═════ MATERIAL SHOWN ═════

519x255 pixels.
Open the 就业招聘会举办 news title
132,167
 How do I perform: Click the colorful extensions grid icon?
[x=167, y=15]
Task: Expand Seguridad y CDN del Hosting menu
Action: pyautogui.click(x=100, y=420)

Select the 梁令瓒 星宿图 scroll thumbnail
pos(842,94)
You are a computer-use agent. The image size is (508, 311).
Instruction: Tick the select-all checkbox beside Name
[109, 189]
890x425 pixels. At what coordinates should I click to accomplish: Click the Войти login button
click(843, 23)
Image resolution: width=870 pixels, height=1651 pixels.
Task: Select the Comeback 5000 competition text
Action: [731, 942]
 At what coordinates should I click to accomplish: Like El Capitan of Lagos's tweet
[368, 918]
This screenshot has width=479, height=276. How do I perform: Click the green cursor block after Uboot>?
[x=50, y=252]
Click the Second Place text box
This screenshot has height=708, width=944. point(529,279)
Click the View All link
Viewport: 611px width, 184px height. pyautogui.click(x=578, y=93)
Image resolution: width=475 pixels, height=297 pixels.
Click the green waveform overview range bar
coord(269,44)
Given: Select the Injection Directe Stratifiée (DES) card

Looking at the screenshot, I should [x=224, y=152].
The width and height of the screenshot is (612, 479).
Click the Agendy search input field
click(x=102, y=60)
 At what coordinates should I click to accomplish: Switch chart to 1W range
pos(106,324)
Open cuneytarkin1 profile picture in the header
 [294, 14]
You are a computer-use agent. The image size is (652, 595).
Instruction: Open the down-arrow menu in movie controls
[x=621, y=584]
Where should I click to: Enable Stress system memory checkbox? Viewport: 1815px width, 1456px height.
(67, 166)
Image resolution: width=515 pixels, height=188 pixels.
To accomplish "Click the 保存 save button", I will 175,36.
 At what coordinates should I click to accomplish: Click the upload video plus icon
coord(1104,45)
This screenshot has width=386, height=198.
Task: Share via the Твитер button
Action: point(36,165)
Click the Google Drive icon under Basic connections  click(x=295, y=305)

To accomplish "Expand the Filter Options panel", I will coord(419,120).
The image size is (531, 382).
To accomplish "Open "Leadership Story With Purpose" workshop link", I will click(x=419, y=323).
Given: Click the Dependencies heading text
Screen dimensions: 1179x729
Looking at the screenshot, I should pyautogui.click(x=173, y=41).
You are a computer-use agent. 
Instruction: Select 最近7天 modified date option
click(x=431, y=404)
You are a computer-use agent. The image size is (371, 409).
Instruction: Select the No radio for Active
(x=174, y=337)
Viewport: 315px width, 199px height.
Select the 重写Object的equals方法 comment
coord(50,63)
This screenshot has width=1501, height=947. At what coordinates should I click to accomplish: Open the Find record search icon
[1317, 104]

═════

Your answer must consist only of the lines from the one with "Click the Google" through the final line of the entries, each retyped exactly.

Click the Google Drive icon under Basic connections  click(x=295, y=305)

To accomplish "Expand the Filter Options panel", I will coord(419,120).
The image size is (531, 382).
To accomplish "Open "Leadership Story With Purpose" workshop link", I will click(x=419, y=323).
Given: Click the Dependencies heading text
Screen dimensions: 1179x729
Looking at the screenshot, I should pyautogui.click(x=173, y=41).
You are a computer-use agent. 
Instruction: Select 最近7天 modified date option
click(x=431, y=404)
You are a computer-use agent. The image size is (371, 409).
Instruction: Select the No radio for Active
(x=174, y=337)
Viewport: 315px width, 199px height.
Select the 重写Object的equals方法 comment
coord(50,63)
This screenshot has width=1501, height=947. At what coordinates should I click to accomplish: Open the Find record search icon
[1317, 104]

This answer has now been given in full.